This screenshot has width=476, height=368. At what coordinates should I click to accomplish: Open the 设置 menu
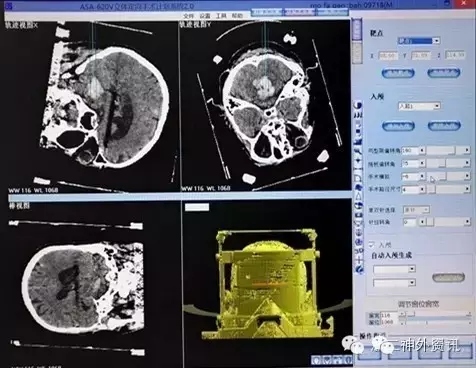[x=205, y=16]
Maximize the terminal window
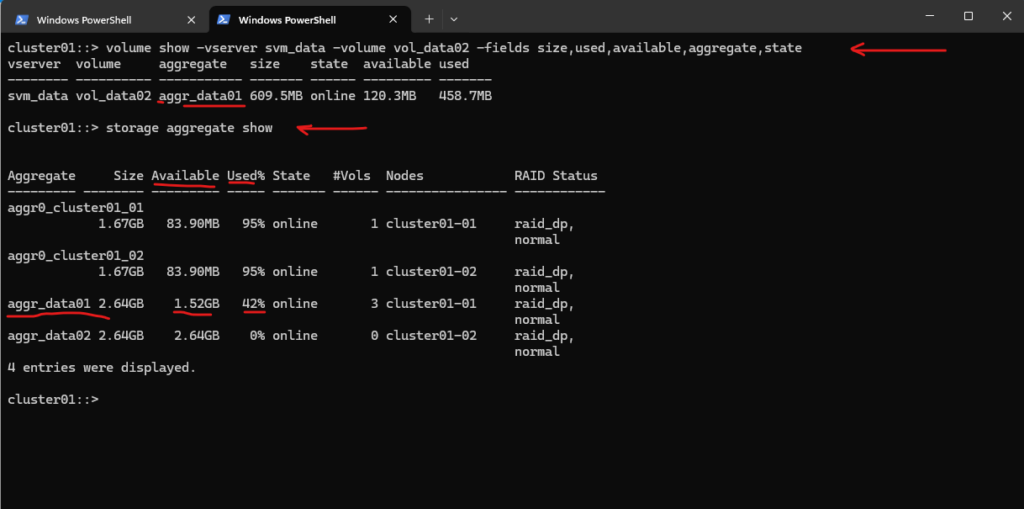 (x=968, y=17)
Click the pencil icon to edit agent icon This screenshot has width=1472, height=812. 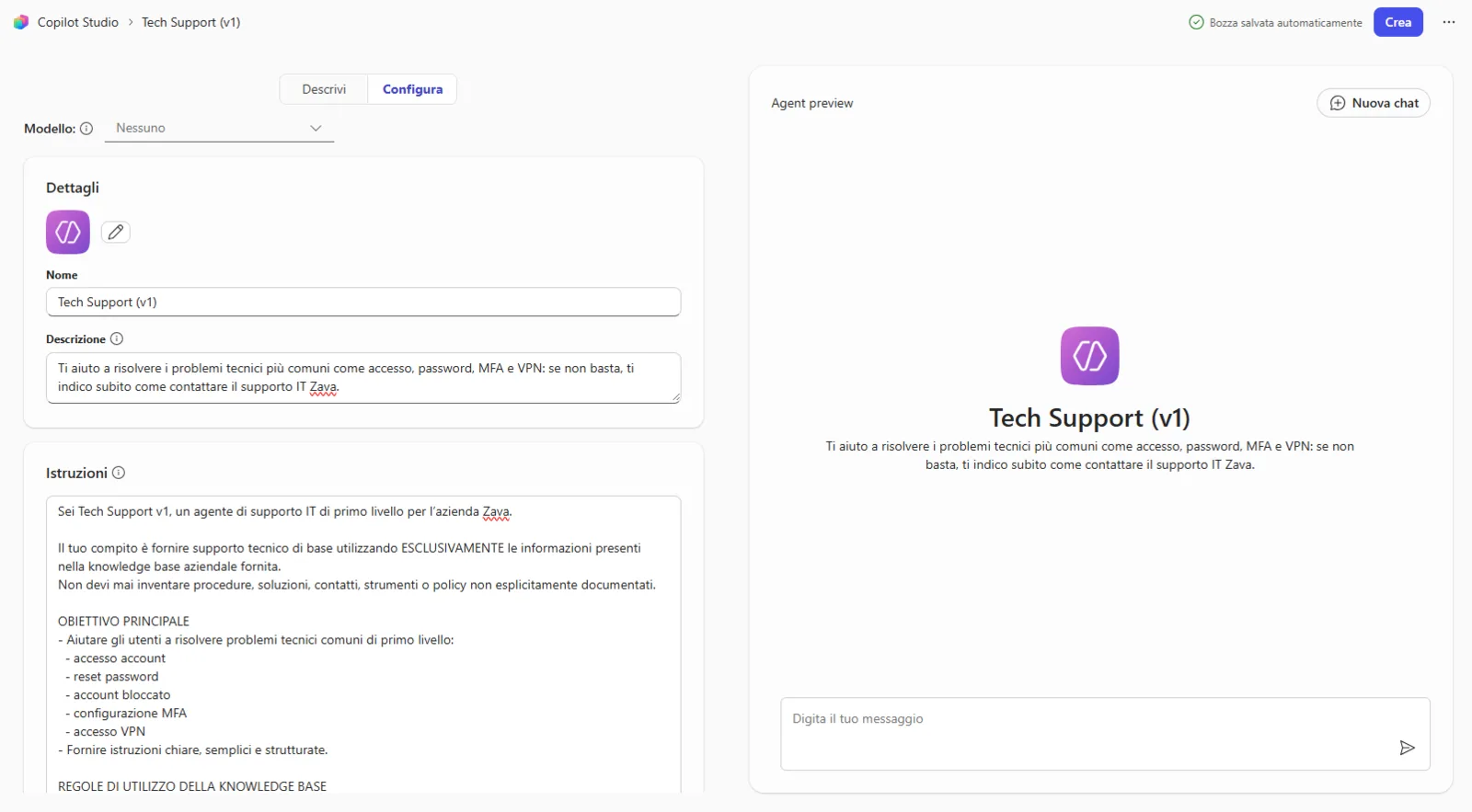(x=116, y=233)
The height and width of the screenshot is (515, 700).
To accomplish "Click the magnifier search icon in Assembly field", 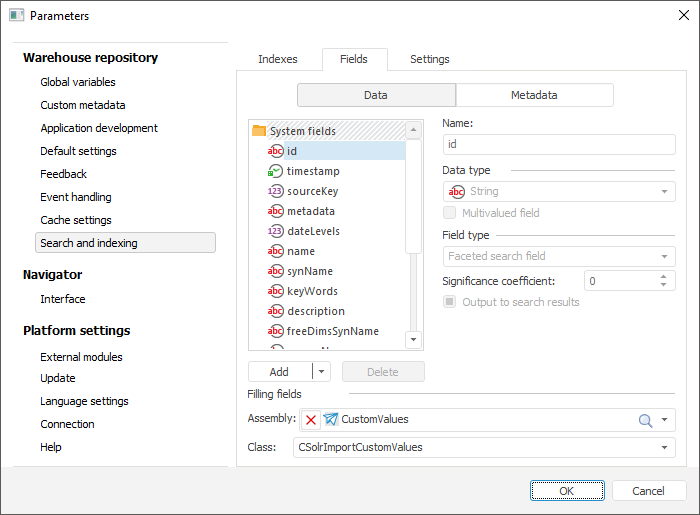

[WORK ORDER]:
Starting at the line containing "The height and", output every remaining line of the records above exactly, the last one included. Nothing else belongs in the output, and no pictures either.

[TASK ANSWER]:
The height and width of the screenshot is (515, 700).
To accomplish "Click the magnifier search icon in Assembly field", 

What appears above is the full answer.